The preferred wave count continues to track extremely well and, as they say, "worked like a charm" again yesterday. In this update I'll discuss the levels I'm watching for the short-term, and I'll also provide a bit more detail on my preferred intermediate outlook.
I remain bullish on the long-term, not because I feel the fundamentals support it, but because the central banks are still flooding the world with liquidity. And as long as that continues, it will drive up asset prices. The Fed seems to be trying with all its might to blow the biggest bubble it possibly can. Somewhere down the road, I suspect this will all end badly (just as the last two bubbles have) and Bernanke will end up with a huge, unruly wad of US Mint-flavored bubble gum tangled up in his beard. Then it will be time to break out the scissors. In the meantime, though, the bubble is what it is -- and there seems to be no reason to try and fight it at the moment.

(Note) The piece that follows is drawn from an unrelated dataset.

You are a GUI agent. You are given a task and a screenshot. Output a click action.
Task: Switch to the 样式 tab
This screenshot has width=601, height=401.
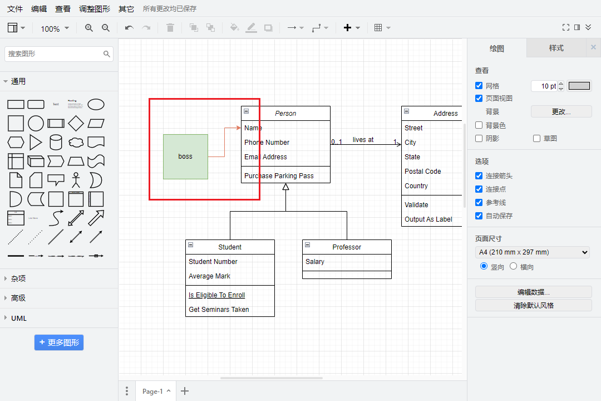click(x=556, y=48)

Let's start with the short-term charts and build from there. The pattern I've been anticipating and tracking is called an ending diagonal, and so far it's done the "diagonal" part of the pattern perfectly. Whether it will do the "ending" portion equally as well is likely to be revealed in the next session or two.
It is worth noting that yesterday's action did fulfill the minimum expectations for this pattern, complete with an overthrow of the upper trend line -- so while one more new high would look better, it is not required. The key upside level to call this pattern into question remains 1582.82. I have mentioned this next caveat in the past, but not recently: when patterns such as this appear, if they turn out not to be ending patterns, then they are usually compression patterns which launch the market higher. It's rare that they're anything in-between, so we should keep that in mind if the market sustains trade above 1583. That's the caveat out of the way -- but because of the position of this wave within the larger structure, it is more likely that this is indeed an ending pattern.

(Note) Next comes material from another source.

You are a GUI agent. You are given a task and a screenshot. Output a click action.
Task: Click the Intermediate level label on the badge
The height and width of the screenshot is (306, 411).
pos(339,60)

To the downside, trade below 1558 would suggest wave v of 5 is complete -- or that the pattern was morphing into something entirely unexpected.
The hourly chart discusses the targets if 1582.82 is claimed. Ironically, the only thing bothering me about the pattern is that it's tracked so incredibly well. Whenever the market tracks this perfectly, I start suspecting that it's getting ready for a fake-out -- nevertheless, this pattern provides a clear trade setup that's hard to ignore.
From an intermediate standpoint, the risk/reward is solid. If the pattern completes cleanly, there's potential for a fair amount of downside. Don't forget to keep the more bullish alternate count in mind when looking at the chart below, as I have not detailed it here.
In conclusion, the market has so far provided a clean pattern and given us clear levels to watch. This is about as good as it gets -- all that's left now is for the market to perform or invalidate. Trade safe.